姿勢は常に猫背がちとなり、なにをするにも動作が緩慢になった。
いや、それよりもなによりも。
楓はなによりも、あの日の衝撃を一生忘れることができないだろう。
深夜にスマートフォンが鳴った。
寝ぼけ眼をこすりながら電話に出ると、若い男性とおぼしき相手はなぜか言い辛そうに〈あのう、救急隊のものですが〉と名乗った。

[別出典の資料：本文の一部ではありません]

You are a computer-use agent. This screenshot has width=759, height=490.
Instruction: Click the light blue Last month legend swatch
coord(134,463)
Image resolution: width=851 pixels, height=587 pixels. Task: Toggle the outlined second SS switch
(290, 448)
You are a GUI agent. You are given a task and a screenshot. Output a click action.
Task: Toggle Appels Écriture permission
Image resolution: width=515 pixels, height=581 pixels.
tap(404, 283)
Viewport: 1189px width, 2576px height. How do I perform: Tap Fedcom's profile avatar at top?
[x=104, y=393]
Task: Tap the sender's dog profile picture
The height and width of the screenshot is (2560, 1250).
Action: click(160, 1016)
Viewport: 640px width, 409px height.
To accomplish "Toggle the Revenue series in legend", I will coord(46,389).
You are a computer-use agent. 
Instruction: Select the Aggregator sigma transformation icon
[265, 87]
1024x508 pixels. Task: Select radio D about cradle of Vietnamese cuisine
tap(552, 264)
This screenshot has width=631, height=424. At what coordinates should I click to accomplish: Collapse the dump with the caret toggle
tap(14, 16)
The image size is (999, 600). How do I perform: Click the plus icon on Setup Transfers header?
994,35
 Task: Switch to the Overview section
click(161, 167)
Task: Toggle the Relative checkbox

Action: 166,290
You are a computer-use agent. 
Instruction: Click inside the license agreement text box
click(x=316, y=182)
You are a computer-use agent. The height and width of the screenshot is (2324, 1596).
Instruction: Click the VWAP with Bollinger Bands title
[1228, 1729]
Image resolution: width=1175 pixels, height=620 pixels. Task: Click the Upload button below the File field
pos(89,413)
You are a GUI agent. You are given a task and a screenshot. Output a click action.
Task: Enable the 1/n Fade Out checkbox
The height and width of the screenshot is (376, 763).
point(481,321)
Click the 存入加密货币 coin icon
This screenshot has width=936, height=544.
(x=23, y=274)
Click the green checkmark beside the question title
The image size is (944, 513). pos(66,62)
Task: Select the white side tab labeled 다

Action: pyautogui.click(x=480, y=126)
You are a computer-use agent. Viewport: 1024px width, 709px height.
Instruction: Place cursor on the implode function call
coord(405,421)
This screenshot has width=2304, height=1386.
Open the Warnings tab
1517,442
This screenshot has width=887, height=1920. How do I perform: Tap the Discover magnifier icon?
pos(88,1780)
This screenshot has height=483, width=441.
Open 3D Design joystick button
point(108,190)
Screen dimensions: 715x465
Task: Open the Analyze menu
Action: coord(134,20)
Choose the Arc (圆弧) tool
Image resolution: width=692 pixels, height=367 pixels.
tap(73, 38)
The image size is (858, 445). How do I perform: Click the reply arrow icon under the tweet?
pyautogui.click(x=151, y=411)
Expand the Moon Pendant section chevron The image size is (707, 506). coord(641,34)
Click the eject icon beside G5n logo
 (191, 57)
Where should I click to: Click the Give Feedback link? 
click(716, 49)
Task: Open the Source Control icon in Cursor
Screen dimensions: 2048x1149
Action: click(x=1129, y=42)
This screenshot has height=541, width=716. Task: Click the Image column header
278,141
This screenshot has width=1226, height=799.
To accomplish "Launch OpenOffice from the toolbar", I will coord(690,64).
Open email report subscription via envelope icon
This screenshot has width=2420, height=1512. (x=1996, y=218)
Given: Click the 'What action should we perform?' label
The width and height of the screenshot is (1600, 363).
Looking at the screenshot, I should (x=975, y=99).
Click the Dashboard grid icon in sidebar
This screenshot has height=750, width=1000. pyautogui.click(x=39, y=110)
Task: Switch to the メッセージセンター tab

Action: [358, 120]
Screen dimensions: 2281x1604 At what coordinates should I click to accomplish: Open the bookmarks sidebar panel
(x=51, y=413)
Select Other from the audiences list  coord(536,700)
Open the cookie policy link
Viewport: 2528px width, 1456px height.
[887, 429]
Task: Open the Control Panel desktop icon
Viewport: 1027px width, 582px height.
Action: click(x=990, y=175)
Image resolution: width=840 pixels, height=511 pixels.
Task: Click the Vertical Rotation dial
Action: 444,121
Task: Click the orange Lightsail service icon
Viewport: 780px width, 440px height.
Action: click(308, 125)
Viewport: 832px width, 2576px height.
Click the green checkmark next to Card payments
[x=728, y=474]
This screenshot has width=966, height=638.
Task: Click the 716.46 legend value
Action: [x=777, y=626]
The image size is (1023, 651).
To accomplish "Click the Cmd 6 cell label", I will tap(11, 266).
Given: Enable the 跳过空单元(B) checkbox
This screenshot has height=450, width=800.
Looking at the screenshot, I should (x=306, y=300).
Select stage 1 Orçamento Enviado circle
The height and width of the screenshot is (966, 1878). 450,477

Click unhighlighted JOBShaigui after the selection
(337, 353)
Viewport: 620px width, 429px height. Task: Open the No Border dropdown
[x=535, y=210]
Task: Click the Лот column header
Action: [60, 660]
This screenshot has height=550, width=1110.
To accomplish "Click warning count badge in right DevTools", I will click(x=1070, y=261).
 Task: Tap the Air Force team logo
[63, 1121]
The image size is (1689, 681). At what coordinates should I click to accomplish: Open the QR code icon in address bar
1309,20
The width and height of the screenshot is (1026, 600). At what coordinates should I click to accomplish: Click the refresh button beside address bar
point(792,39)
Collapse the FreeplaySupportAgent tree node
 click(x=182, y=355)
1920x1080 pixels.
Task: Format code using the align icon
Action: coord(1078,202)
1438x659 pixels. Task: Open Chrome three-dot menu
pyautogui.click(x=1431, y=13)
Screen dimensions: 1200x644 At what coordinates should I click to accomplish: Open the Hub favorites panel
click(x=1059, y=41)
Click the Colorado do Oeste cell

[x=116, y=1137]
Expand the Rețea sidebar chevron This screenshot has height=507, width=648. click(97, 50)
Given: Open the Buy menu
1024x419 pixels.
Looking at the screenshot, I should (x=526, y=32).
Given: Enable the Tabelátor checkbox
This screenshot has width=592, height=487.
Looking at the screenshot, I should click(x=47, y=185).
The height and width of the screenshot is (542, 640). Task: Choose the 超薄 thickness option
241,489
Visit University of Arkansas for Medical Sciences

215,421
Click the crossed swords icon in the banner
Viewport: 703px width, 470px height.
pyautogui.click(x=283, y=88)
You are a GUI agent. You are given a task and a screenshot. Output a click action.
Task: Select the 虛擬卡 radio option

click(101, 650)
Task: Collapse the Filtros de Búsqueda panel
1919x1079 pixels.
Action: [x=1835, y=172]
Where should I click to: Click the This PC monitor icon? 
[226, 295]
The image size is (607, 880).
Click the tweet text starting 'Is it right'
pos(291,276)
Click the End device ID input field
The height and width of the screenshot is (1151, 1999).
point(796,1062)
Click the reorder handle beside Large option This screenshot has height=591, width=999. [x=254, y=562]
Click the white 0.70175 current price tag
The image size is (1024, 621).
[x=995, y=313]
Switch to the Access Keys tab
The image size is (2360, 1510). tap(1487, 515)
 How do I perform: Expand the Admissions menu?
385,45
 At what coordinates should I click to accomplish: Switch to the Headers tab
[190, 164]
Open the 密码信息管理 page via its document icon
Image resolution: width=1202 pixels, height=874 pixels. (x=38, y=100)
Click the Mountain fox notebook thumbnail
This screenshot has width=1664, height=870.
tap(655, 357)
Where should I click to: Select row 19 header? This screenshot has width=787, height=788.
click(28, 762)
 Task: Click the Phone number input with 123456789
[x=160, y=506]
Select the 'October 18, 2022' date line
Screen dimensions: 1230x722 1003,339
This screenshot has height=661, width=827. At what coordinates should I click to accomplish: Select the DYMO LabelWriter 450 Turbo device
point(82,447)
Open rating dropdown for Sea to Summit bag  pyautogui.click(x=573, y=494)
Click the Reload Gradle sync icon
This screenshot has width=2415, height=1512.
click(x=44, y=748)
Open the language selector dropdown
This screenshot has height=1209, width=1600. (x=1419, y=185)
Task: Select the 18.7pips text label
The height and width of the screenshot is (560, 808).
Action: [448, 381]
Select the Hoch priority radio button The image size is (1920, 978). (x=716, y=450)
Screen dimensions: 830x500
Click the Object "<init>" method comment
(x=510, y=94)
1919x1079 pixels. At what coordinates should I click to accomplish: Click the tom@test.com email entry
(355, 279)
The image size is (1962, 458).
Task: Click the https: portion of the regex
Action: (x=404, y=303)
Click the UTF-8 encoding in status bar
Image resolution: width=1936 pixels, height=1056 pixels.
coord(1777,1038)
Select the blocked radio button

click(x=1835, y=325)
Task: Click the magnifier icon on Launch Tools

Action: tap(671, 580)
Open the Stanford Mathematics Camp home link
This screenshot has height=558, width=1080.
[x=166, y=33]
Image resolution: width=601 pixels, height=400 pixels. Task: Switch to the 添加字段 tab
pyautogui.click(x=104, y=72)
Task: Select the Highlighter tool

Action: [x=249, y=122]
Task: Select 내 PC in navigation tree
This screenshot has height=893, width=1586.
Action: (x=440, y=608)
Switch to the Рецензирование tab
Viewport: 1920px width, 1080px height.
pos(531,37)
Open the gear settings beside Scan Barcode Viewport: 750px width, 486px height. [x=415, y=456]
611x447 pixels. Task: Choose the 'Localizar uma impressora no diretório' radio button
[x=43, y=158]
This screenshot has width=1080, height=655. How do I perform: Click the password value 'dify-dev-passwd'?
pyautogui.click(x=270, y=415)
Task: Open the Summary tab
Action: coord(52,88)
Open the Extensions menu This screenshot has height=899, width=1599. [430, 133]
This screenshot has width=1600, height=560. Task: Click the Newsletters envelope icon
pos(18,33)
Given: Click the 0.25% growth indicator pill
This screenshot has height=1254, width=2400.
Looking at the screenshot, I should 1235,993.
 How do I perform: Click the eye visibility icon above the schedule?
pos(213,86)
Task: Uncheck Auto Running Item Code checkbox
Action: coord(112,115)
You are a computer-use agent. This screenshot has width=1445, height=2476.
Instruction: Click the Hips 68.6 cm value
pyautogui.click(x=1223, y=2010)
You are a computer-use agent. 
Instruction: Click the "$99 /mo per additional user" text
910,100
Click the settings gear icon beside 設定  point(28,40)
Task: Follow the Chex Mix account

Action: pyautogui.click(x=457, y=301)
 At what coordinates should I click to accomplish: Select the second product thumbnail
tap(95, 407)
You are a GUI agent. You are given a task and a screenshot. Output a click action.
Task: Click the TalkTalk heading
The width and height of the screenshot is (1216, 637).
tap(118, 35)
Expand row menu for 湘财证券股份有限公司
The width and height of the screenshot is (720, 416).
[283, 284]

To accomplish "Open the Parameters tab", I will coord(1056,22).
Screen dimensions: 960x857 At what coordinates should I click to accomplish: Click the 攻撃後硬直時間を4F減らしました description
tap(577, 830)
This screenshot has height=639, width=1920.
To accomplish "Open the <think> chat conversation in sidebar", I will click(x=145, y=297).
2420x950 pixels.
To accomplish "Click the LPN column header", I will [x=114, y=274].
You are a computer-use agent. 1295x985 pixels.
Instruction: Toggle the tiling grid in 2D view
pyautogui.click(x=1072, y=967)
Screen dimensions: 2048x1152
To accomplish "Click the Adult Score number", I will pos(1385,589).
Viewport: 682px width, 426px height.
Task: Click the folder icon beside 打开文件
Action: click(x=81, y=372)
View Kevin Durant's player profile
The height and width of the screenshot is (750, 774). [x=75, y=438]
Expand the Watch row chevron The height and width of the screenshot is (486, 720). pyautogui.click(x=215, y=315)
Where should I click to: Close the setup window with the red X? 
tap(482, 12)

そして恐縮した様子で何度も言い淀みながら、こう続けたのだった。
〈楓さんご本人でいらっしゃいますか――あぁ、やはりそうですか。あのですね、壁に貼られてあった緊急連絡先のメモに楓さんの名前があったものですから、こうしてお電話させていただいたのですが。実はここにいらっしゃる楓さんのおじいさまがですね、119番通報をされまして。それで、えぇと――そのですね〉
「どうしたんでしょうか」
〈『血まみれの楓がここに倒れている』と仰っているんです〉
かかりつけのクリニックでは、パーキンソン病と思われるがはっきりしたことは分からないので大きな病院に行ったほうがいい、と勧められた。
大学病院に行き、CTを含め、詳しい検査を受ける。
結果――若い女医は、椅子で昏々と眠ったままの祖父をよそに、こともなげに告げた。